» **Exercise aim**
Whenever the string "beside" turns up in a line of the data below, copy that line.

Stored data
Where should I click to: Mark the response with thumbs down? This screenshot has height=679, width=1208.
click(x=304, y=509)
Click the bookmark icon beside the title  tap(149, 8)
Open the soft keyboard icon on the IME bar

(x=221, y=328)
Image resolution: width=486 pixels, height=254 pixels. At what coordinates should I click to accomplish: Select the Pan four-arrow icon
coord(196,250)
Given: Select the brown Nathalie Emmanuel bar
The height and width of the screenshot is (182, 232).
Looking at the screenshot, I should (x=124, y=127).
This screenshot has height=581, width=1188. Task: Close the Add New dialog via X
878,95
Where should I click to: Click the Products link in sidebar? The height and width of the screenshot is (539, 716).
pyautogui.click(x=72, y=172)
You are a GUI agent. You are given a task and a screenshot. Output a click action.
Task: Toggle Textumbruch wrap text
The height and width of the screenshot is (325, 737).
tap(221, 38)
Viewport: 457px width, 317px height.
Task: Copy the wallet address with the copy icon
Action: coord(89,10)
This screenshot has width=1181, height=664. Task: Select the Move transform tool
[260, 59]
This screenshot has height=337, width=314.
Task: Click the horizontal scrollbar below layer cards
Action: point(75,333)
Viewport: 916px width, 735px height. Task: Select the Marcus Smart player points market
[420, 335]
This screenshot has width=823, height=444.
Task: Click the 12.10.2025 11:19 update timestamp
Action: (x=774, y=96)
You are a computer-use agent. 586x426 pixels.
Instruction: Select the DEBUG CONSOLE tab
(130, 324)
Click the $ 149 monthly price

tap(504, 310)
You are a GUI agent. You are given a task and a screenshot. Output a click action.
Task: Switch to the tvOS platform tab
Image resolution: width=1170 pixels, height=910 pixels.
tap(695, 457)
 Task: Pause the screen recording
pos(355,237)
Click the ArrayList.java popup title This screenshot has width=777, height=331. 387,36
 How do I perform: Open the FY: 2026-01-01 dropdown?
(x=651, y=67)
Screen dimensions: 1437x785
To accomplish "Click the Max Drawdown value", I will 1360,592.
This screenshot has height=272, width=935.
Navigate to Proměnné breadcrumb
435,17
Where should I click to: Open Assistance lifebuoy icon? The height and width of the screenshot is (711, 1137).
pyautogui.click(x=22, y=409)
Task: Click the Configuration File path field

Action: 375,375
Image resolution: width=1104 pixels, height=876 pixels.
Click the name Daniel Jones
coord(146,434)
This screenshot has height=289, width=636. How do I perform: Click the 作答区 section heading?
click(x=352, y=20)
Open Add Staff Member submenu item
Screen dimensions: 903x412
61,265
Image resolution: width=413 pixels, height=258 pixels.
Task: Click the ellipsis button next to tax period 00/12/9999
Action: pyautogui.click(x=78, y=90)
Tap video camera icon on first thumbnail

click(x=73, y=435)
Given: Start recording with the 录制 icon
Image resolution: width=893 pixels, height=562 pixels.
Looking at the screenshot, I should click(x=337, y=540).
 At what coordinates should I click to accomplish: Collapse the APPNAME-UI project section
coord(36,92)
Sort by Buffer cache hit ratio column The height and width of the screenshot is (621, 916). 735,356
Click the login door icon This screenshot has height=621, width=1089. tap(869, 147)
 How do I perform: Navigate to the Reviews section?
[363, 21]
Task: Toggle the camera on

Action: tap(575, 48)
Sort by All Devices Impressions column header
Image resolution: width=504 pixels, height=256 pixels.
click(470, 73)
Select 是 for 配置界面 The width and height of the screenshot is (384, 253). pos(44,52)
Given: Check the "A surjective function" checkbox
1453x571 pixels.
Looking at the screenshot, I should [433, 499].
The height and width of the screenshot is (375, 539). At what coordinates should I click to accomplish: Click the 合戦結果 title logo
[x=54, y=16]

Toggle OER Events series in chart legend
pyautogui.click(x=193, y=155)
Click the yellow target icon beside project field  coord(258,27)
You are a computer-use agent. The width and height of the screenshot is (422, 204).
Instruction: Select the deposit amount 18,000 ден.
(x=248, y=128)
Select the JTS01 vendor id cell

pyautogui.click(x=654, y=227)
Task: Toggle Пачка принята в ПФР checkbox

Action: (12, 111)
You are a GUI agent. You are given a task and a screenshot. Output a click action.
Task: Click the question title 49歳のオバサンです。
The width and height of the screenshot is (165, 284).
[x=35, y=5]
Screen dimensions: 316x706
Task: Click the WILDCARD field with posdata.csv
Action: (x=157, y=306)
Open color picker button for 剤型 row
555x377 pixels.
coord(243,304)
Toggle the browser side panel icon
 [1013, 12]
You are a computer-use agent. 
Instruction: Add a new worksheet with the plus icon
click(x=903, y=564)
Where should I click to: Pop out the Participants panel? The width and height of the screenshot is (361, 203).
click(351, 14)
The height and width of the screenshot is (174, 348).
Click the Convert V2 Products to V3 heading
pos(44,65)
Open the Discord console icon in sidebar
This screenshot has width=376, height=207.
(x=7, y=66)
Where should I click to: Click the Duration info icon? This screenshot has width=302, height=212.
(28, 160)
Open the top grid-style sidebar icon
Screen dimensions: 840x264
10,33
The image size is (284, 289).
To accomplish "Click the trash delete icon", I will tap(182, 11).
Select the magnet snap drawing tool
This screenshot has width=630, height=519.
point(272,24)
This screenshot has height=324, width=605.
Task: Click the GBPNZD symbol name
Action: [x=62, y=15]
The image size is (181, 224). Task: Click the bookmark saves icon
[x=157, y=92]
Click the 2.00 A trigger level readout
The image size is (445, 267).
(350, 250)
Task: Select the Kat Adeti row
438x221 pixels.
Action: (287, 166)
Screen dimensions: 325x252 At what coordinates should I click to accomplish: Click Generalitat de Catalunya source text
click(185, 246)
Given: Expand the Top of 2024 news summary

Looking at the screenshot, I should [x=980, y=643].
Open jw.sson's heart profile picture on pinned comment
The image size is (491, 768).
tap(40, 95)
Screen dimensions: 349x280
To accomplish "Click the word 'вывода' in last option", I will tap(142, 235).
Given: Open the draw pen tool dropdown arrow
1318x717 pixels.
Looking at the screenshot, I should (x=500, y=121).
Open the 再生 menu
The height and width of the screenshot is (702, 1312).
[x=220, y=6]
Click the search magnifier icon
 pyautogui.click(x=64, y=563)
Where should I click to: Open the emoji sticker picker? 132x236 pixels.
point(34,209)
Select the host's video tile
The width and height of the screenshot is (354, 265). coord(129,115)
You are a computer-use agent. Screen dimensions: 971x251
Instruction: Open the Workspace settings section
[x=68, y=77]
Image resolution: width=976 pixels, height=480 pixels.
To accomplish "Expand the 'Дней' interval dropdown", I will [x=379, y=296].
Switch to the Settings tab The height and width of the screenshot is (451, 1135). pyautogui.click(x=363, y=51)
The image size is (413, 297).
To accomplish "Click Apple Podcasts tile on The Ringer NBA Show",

» **Response to the exercise**
Click the bookmark icon beside the title  tap(149, 8)
Click the yellow target icon beside project field  coord(258,27)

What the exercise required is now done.